Wisconsin state ag officials want to help local producers do a better job of marketing their food products to the public. The Buy Local, Buy Wisconsin Local Food Business Seminar Series will continue in the New Year with marketing seminars starting January 5th. DATCP Local foods specialist Kietra Olson says this low-cost seminar gives local producers an opportunity to see exactly how other people succeeded.  “Tera Johnson from the UW Extension Food Finance Institute, who is the founder of Tera’s Whey, and she’s going to be specifically talking about strategic marketing, how to target your consumers. We also have Melissa Pahl, who is the owner of Twenty Marketing, who’s going to be focusing on the social media aspect of your marketing and communications plan.”

Olson says having real-world successes demonstrated in this public format is rare, so growers and producers should take advantage of the chance to learn something new.  “Having these experts share their first-hand knowledge is not normally something that you’d have access to, so although people can do a pretty good job of it on their own, coming to this class will expose them to ideas and channels that they hadn’t thought of previously.” This Buy Local, Buy Wisconsin seminar will be held in Waukesha on January 5th, Stevens Point on January 6th and in Madison on January 8th.  Other seminars are being scheduled through March, and will also be offered in multiple locations.


Wisconsin Supreme Court won’t take up raw milk case

Wisconsin dairy farmer Vernon Hershberger’s 2013 conviction for selling raw milk will be allowed to stand. Without explaining why, the Wisconsin Supreme Court refused to consider whether Hershberger was properly convicted, after he violated an order from state inspectors.

The holding order at the center of Hershberger’s appeal came from state agriculture inspectors in 2010, who raided his Sauk County farm and ordered him to stop selling his product. Prosecutors argued that he continued to violate the order though, which resulted in additional charges. While he was convicted of violating the holding order and fined $1,000, Hershbergrer was found not guilty on charges that he was selling food, producing milk, and operating a dairy plant without the proper state licenses.

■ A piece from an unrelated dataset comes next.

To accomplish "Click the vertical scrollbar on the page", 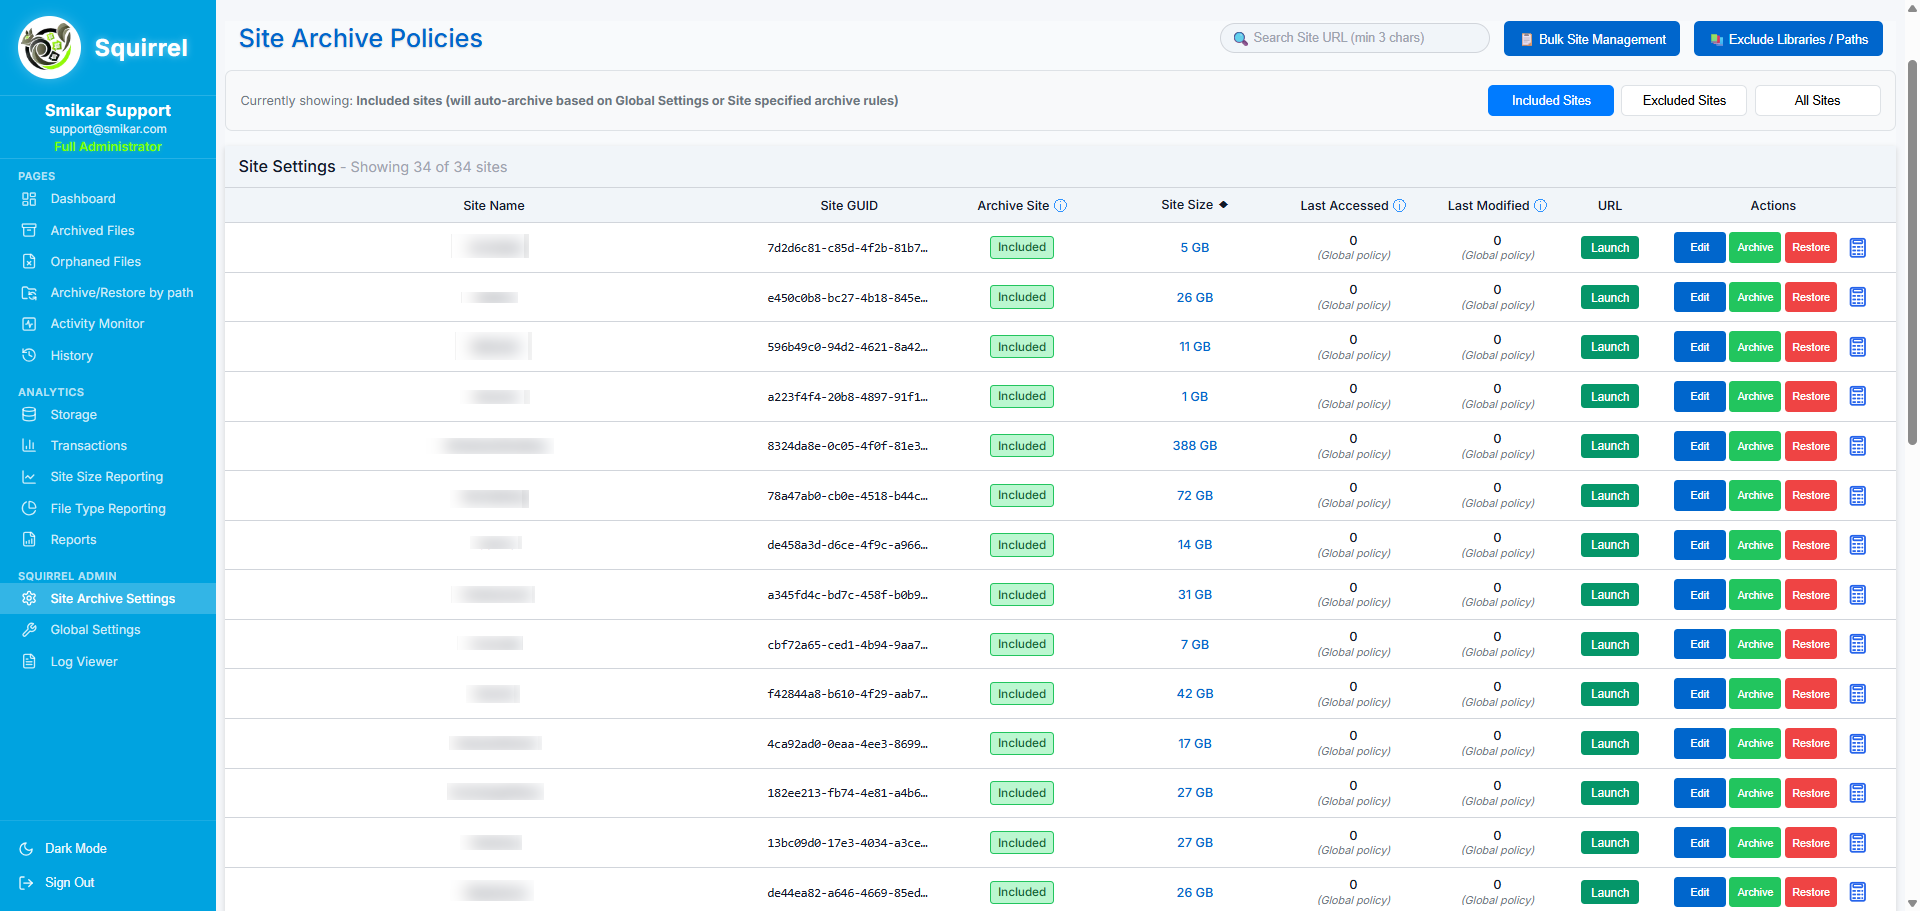I will [x=1912, y=250].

Hershberger appealed the conviction, arguing that he was not allowed to present evidence at trial that would have helped his case and that an unedited copy of the holding order was kept out of evidence. The Fourth District Court of Appeals sided with the circuit court’s decision to keep Hershberger from making what amounted to a “collateral attack” on the factual basis for the holding order, keeping his conviction in place.

Hershberger also argued that he was not subject to state rules against selling unpasteurized milk because his hundreds of buyers were in a private club that did not sell the product to the general public. The appeals court rejected that argument.